#### 本文
福島の「原子力災害伝承館」その周りには「なんでもない土地」が広がっていた

福島県双葉町の「東日本大震災・原子力災害伝承館」と周辺の「なんでもない土地」

福島県双葉町にある「東日本大震災・原子力災害伝承館」。その名の通り、2011年3月の震災とその後の原発事故の教訓を「後世に継承・発信」することを目的とした施設で、廃炉作業が続く福島第一原発から約5kmの場所にあります。

筆者は2021年1月末、この「伝承館」をひとりで訪れました。

前回このあたりを訪れたのは2019年3月。伝承館最寄りのJR双葉駅は当時、まだ再開していませんでした。東京方面に向かう乗客は、双葉駅の一つ手前の浪江駅で電車からバスに乗り替え、双葉、大野、夜ノ森の各駅を通過して、その先の富岡駅で再び電車に乗って、南へ向かっていました。

東日本大震災の後、4、5回はこのあたりをひとり旅している筆者も、双葉駅で降りたのは今回が初めてでした。

「なんでもない土地」が原発事故の被害を物語っている

駅と伝承館を往復する無料バスが、1時間に1〜2本出ています。

双葉町の大部分は放射線量が高いため、立ち入りが制限される「帰還困難区域」とされてきました。そのうち、双葉駅周辺と伝承館がある北東の一部地域は昨年の春、例外的に避難指示が解除されました。

双葉駅近くの薬局

伝承館までは車で10分ほど。バスの窓に遮光フィルムのようなものが貼られており、外の景色を見られないのが残念でした。伝承館に到着したのは朝8時30分。開館は9時なので、しばし周りを歩いてみました。

#### 提供データ

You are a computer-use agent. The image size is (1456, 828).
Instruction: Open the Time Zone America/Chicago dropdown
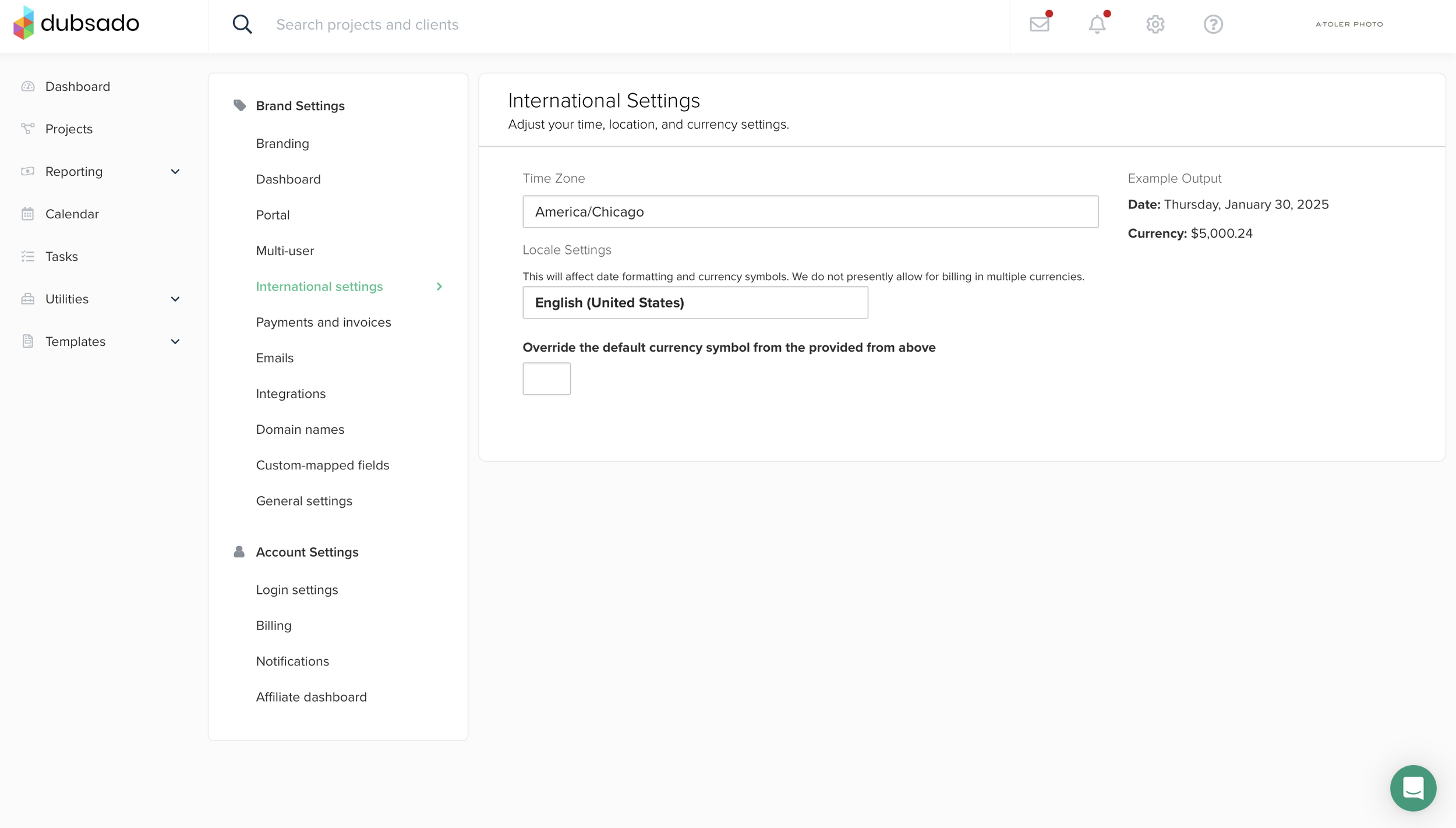pyautogui.click(x=810, y=211)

#### 課題 1
伝承館の記事について、次の問いにそれぞれ答えよ。
(a) 伝承館は福島第一原発から約何kmの場所にあるか。
(b) 筆者が前回このあたりを訪れたのはいつか。
(c) 伝承館は何時に開館するか。
#### 課題 2
伝承館の記事で「前回このあたりを訪れたのは」で始まる段落を、主な事実を残して箇条書きにまとめよ。
#### 課題 3
伝承館の記事を、最後の文の後から書き継げ。

#### 解答 1
(a) 約5km
(b) 2019年3月
(c) 9時

#### 解答 2
- 筆者の前回の訪問は2019年3月。
- 当時、伝承館最寄りのJR双葉駅は再開していなかった。
- 東京方面への乗客は浪江駅で電車からバスに乗り換えていた。
- バスは双葉、大野、夜ノ森の各駅を通過した。
- 富岡駅で再び電車に乗り、南へ向かっていた。

#### 解答 3
伝承館の周囲を見回してみましたが、隣接する双葉町産業交流センターのほか、建物らしい建物はありませんでした。しかし建設中の建物があったり、近くで堤防を作ったりしていて、大型のダンプが行き交っていました。

そこには「なんでもない土地」がありました。

放射線量が高い表面の土を削り取っただけの土地。田んぼでも畑でも、家を建てるために整地した土地でもない、のっぺらぼうみたいな土地があるのです。

田畑が広がる田舎で少年時代を過ごした筆者にとっては、この「なんでもない土地」こそが、原発事故の被害を如実に物語っているように感じられました。

伝承館近くの風景。あぜ道の表土が削られ、轍(わだち)がない

9時ちょうどになるのとほぼ同時に、入館しました。この日、入場者第1号がおそらく私でした。

入場料は600円(税込)。残念ながら、館内ではスマホなどでの撮影ができません。

(編集部注:来館者の要望を受け、3月20日から一部をのぞいて館内の撮影ができるようになったとのことです)

実は、この伝承館は2020年9月にオープンしたのですが、「何を伝えたいのかよくわからない」という批判があります。筆者も訪問の数日前に、福島県で暮らす人が伝承館について「失敗の教訓を生かさなければ意味がない」と口にするのを耳にしました。

毎日新聞によると、そのような批判を受けて、開館から半年で展示内容の変更が行われたそうです。

筆者が訪れたのは変更前ですが、記憶とメモを頼りに、館内の様子を書いていきます。

まず大きなスクリーンのある部屋で、東日本大震災と福島第一原発の事故についての5分ほどの映像を観ます。見学者は筆者を含め3人でした。映像のナレーションは、福島県出身の俳優・西田敏行さん。原発の廃炉作業について「(自分が)生きているうちに見届けられるか」という言葉が印象的でした。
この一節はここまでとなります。